Where the line containing "Given: Open the Einfügen menu tab" appears in the entries below, start there and print only that line and every line after it, exactly, through the end, excluding pictures.

▬▬▬

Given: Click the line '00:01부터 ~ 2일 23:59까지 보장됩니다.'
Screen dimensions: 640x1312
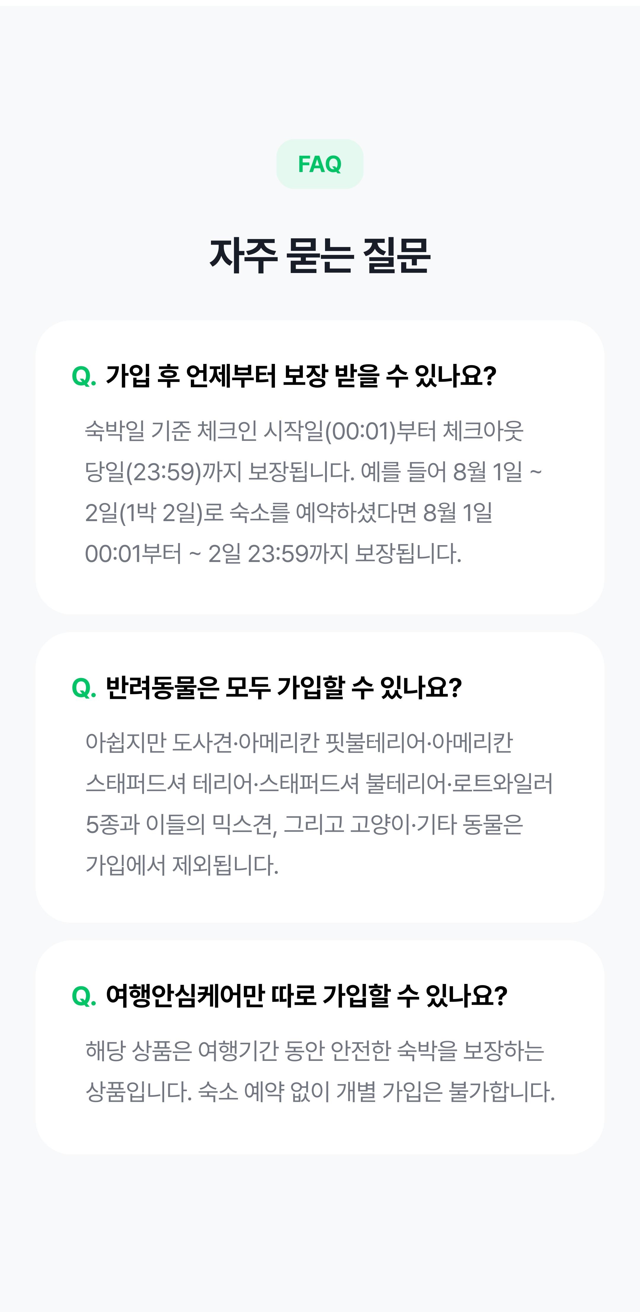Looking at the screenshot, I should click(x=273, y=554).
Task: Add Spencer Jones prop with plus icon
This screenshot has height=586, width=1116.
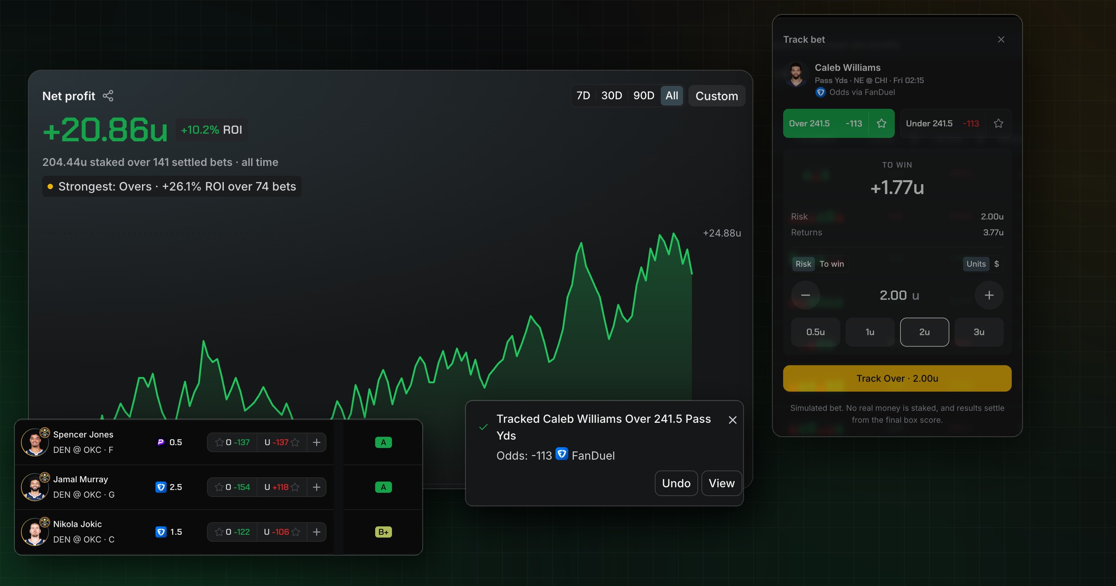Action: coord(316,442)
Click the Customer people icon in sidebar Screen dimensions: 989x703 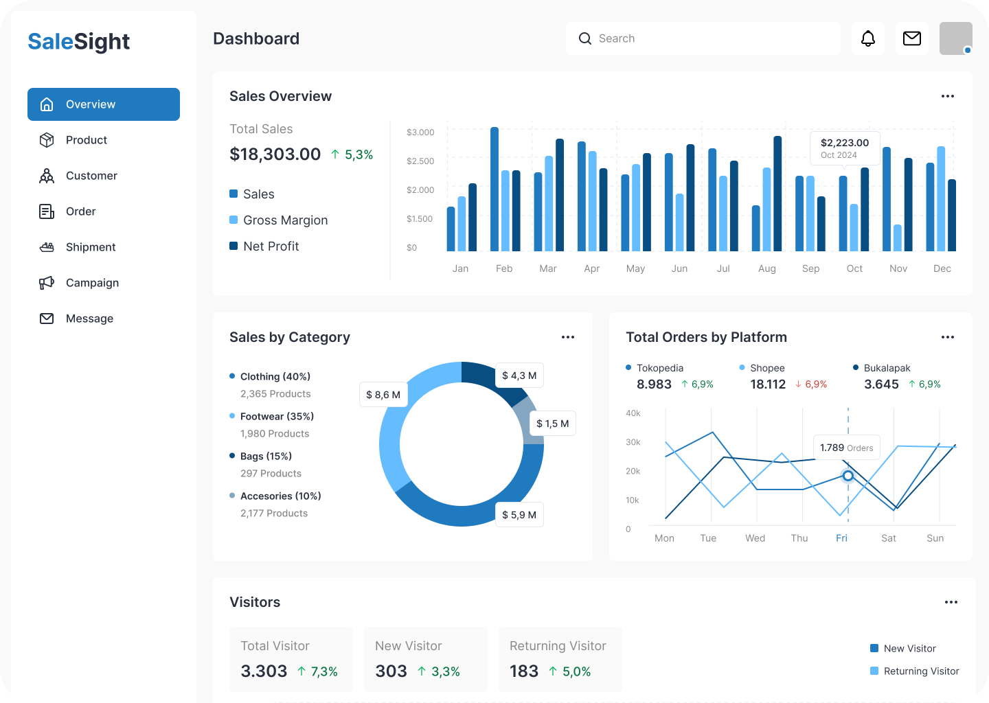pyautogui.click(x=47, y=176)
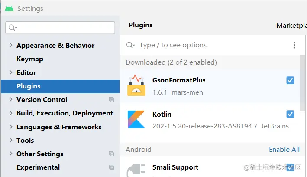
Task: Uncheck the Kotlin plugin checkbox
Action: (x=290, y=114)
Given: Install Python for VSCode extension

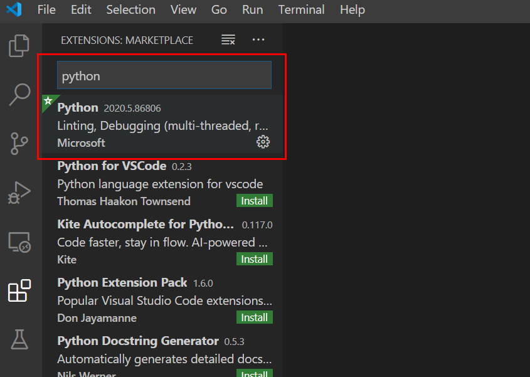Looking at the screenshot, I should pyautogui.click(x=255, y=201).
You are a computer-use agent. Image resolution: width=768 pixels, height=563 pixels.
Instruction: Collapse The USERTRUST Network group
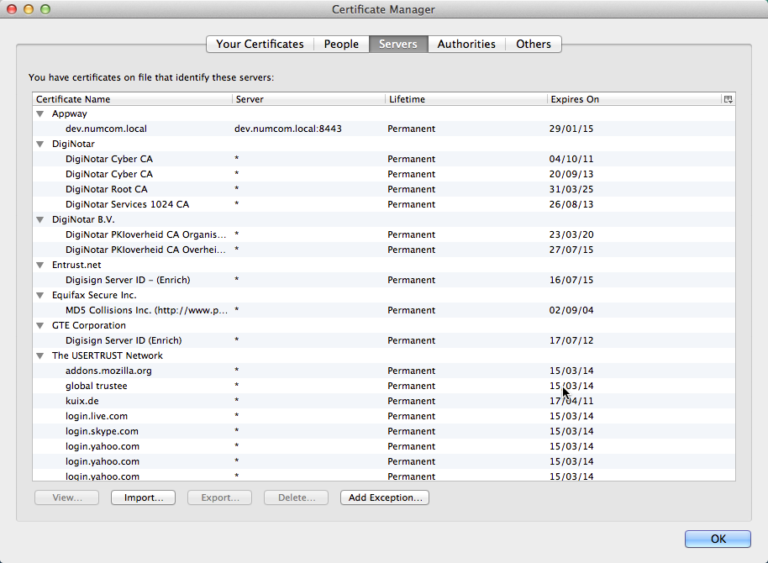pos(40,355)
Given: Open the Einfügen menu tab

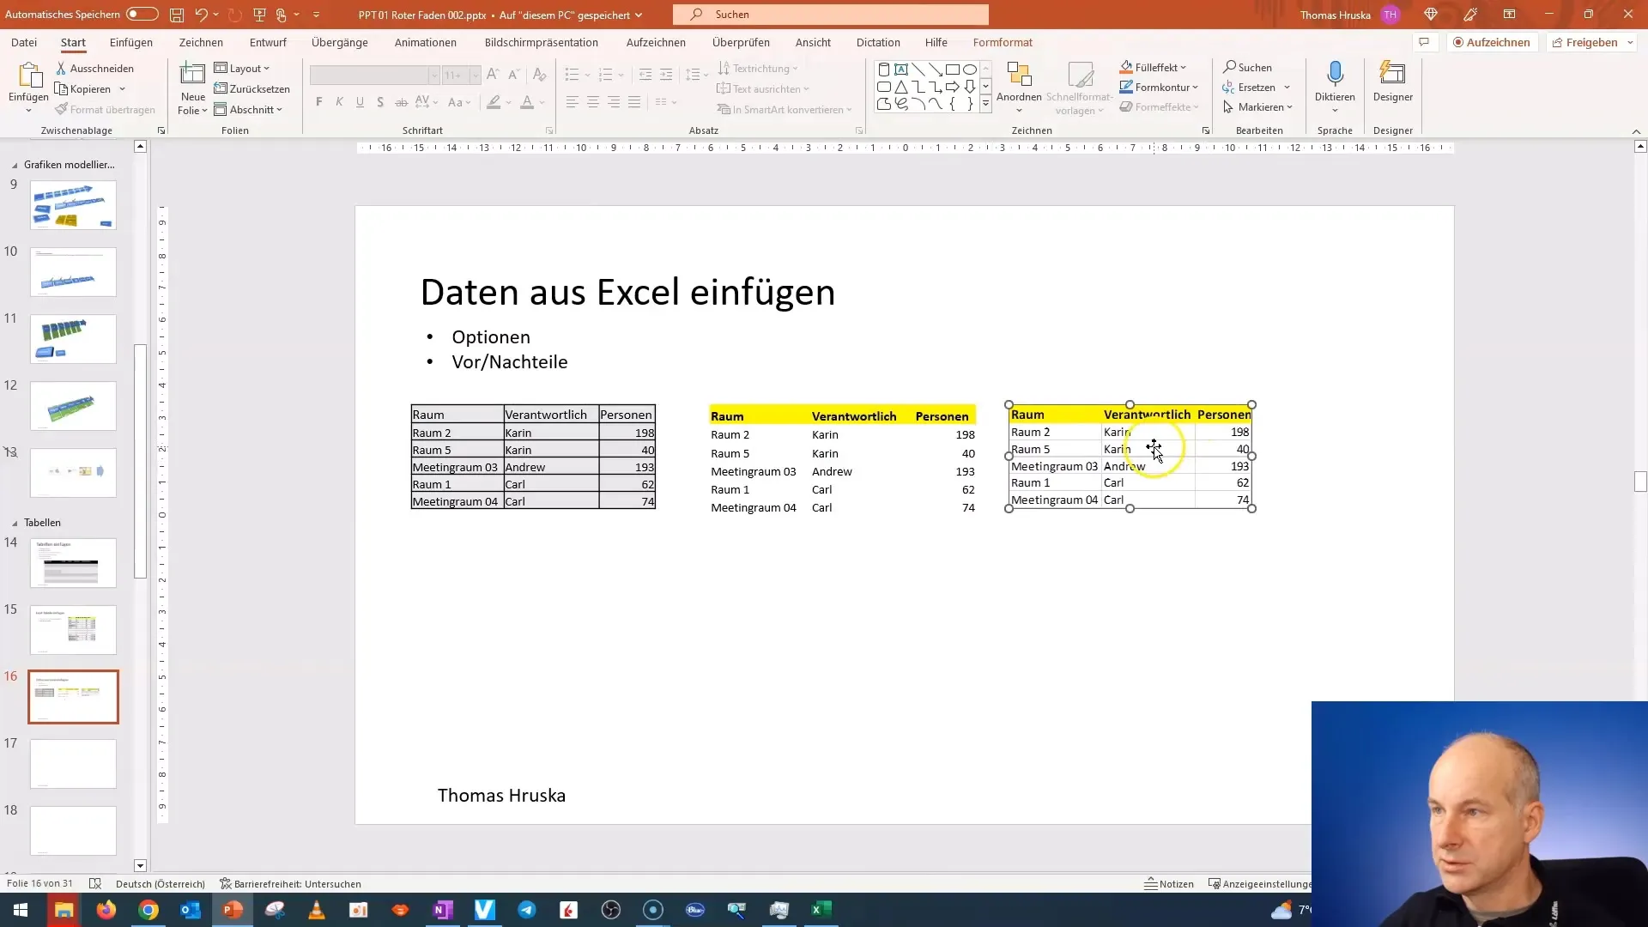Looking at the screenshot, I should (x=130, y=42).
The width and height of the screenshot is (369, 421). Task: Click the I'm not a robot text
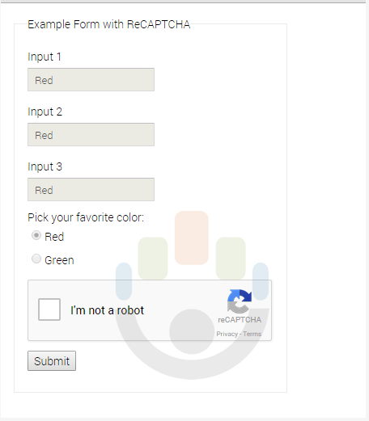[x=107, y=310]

▬▬▬

_RESPONSE AREA:_
Given: Open the Einfügen menu tab

Looking at the screenshot, I should (x=130, y=42).
The width and height of the screenshot is (369, 421). Task: Click the I'm not a robot text
[x=107, y=310]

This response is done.